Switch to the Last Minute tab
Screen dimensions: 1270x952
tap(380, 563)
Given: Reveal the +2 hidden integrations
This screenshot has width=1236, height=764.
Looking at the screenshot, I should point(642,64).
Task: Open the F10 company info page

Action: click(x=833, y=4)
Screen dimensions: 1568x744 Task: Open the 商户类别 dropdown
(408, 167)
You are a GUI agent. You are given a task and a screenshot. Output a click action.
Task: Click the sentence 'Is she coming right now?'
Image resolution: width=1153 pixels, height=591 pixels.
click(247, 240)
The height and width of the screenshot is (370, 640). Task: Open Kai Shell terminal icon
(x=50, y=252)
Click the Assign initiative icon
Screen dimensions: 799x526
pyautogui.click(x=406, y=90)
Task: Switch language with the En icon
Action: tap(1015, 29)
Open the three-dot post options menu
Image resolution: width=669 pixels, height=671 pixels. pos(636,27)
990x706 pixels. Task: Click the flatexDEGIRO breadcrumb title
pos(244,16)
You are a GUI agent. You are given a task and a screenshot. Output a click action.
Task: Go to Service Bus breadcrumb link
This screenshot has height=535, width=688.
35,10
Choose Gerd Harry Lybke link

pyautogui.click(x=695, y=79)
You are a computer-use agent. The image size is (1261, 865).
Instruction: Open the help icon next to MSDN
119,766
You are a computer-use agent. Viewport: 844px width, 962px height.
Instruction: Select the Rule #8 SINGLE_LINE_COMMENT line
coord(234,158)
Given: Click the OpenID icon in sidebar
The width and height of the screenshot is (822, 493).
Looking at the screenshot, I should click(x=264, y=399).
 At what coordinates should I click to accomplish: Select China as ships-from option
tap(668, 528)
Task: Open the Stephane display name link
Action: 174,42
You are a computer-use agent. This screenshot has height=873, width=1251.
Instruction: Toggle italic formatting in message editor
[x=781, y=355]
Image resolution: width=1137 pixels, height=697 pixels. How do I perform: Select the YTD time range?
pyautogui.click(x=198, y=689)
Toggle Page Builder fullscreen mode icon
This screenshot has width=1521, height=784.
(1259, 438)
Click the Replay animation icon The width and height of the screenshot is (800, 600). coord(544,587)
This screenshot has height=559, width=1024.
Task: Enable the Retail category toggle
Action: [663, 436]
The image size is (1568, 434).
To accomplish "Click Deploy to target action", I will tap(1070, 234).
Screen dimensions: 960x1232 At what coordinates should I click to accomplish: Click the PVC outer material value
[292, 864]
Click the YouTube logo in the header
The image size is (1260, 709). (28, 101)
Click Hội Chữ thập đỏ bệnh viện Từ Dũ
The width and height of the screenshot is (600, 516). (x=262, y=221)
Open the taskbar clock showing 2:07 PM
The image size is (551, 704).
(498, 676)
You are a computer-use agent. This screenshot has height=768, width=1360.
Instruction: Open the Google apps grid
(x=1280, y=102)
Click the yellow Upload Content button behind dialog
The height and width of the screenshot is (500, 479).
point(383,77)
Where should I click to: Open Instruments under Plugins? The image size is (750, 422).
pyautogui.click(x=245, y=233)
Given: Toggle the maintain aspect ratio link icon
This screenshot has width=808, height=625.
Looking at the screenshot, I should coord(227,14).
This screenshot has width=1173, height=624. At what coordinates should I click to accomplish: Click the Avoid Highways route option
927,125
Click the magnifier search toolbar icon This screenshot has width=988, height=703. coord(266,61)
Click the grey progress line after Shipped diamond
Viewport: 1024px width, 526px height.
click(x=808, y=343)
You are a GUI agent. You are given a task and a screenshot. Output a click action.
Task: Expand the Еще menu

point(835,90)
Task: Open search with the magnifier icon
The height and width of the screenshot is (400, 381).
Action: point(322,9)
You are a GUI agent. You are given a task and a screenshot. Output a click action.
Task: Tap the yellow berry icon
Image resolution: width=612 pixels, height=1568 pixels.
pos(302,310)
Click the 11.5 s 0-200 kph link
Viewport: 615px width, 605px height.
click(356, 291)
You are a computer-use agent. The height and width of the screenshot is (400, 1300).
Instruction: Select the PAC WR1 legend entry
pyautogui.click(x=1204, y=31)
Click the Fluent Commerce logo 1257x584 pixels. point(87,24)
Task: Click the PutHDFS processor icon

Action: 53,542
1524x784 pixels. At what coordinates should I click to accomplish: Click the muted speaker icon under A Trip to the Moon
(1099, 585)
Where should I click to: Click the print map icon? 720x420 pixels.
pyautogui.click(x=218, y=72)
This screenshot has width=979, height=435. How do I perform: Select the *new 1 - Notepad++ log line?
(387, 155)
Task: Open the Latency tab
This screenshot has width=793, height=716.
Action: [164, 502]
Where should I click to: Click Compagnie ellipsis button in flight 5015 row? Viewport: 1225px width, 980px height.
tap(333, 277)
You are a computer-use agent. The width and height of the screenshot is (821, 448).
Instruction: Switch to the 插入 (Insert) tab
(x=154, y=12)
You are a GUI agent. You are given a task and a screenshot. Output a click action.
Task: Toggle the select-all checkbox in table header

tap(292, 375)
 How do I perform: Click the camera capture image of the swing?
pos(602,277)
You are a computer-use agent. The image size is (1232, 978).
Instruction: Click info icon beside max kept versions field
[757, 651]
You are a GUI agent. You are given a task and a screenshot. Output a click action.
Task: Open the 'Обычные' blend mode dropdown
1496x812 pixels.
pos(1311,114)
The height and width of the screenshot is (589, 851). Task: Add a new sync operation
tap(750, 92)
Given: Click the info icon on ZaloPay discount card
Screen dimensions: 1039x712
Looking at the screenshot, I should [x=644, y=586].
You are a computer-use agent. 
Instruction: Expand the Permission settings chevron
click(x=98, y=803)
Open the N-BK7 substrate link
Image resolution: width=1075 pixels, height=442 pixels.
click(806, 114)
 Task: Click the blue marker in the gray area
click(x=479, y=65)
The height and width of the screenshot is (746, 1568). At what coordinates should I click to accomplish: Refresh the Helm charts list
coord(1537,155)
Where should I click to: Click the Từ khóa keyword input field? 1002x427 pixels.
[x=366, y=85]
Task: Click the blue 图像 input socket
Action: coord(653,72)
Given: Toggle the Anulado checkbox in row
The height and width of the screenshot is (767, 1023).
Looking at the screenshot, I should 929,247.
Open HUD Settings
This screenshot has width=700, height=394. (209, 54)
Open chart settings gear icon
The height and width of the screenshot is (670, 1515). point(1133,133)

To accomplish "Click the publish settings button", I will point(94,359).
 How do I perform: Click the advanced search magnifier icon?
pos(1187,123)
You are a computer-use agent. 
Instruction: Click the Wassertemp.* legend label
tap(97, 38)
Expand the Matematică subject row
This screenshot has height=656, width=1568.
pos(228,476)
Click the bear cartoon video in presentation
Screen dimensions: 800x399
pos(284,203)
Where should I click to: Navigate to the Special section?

********************

--- What to do ---
For the string "computer", give the number of lines in the records that contain it and nothing besides.

--- Output for this exercise ---
9